_Texto original_:

Una de las instrucciones más claras que les doy a mis hijos cuando se quedan solos en casa es que jamás abran la puerta a un extraño. A pesar de insistirles en esta norma, una mañana en la que tanto su padre como yo estábamos fuera, abrieron a un operario que necesitaba entrar a proceder a la lectura de uno de los contadores que hay en el interior de la vivienda.
Ante mi enfado por no haber seguido una norma esencial, mis hijos aludieron a la simpatía de aquel hombre, a quien consideraron, como probablemente hubiera hecho yo, buena persona. Tuve que explicarles que, al contrario de lo que muchas veces nos hace creer la ficción, quien alberga malas intenciones suele tener el más común de los aspectos y ser más amable que la media.

_Datos de entrada_:
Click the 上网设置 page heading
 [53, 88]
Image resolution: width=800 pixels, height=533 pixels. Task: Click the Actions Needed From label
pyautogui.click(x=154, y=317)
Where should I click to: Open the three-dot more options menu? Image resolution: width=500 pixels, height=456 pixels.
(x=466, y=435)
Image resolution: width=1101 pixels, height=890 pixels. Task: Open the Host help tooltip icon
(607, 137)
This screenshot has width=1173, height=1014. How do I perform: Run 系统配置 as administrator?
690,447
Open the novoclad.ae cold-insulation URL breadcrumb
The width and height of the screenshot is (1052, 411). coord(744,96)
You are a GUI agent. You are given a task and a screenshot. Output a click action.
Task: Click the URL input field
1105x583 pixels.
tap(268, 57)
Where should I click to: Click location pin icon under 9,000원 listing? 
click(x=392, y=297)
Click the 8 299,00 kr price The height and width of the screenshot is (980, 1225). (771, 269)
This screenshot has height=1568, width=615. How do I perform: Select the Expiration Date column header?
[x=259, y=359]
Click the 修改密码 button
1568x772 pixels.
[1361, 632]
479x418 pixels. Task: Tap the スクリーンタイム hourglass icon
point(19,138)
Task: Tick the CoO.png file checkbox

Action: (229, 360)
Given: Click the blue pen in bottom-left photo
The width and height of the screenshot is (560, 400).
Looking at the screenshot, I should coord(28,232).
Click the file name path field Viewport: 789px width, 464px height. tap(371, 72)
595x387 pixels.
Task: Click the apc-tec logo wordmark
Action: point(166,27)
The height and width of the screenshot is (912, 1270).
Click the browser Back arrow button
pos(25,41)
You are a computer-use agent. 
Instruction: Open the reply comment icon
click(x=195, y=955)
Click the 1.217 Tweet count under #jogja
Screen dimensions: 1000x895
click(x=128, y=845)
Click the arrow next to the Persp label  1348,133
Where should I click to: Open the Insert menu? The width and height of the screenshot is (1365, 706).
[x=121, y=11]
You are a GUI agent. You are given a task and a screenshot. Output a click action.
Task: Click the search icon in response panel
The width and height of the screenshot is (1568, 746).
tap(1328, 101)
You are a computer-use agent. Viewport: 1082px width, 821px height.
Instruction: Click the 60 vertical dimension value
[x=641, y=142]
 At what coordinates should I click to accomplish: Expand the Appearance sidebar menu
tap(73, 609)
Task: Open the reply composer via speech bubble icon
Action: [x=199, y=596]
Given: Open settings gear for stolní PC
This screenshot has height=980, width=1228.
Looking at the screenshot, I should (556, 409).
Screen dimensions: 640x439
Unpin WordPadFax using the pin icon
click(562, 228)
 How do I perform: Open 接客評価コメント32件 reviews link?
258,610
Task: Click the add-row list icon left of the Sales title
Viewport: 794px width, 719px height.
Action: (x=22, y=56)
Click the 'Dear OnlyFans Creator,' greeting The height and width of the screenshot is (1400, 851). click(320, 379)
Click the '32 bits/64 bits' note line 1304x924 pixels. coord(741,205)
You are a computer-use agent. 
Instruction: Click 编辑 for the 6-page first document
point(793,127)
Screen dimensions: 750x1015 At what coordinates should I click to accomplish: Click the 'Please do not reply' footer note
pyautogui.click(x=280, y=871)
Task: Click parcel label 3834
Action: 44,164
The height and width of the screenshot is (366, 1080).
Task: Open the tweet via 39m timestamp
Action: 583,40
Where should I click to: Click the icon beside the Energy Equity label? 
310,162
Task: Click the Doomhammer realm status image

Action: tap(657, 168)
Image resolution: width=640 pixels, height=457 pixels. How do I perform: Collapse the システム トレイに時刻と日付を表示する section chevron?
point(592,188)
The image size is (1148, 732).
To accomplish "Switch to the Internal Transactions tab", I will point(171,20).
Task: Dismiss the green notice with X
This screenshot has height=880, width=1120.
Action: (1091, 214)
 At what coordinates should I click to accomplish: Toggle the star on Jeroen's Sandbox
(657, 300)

_Ejercicio 1_:
Responde con lo que dice el texto:
(a) ¿Qué les pide siempre a sus hijos quien escribe cuando los deja solos en casa?
(b) ¿Para qué necesitaba entrar el operario en la vivienda?
(c) ¿Qué dijeron los hijos para explicar por qué abrieron la puerta?
_Ejercicio 2_:
Vuelve a escribir, tal cual, el trozo del texto que empieza en "Una de las instrucciones" y termina en "que la media.", con esas palabras incluidas.

_Respuesta 1_:
(a) Que jamás abran la puerta a un extraño.
(b) Para leer uno de los contadores que hay dentro de la vivienda.
(c) Que aquel hombre era simpático y les pareció buena persona.

_Respuesta 2_:
Una de las instrucciones más claras que les doy a mis hijos cuando se quedan solos en casa es que jamás abran la puerta a un extraño. A pesar de insistirles en esta norma, una mañana en la que tanto su padre como yo estábamos fuera, abrieron a un operario que necesitaba entrar a proceder a la lectura de uno de los contadores que hay en el interior de la vivienda.
Ante mi enfado por no haber seguido una norma esencial, mis hijos aludieron a la simpatía de aquel hombre, a quien consideraron, como probablemente hubiera hecho yo, buena persona. Tuve que explicarles que, al contrario de lo que muchas veces nos hace creer la ficción, quien alberga malas intenciones suele tener el más común de los aspectos y ser más amable que la media.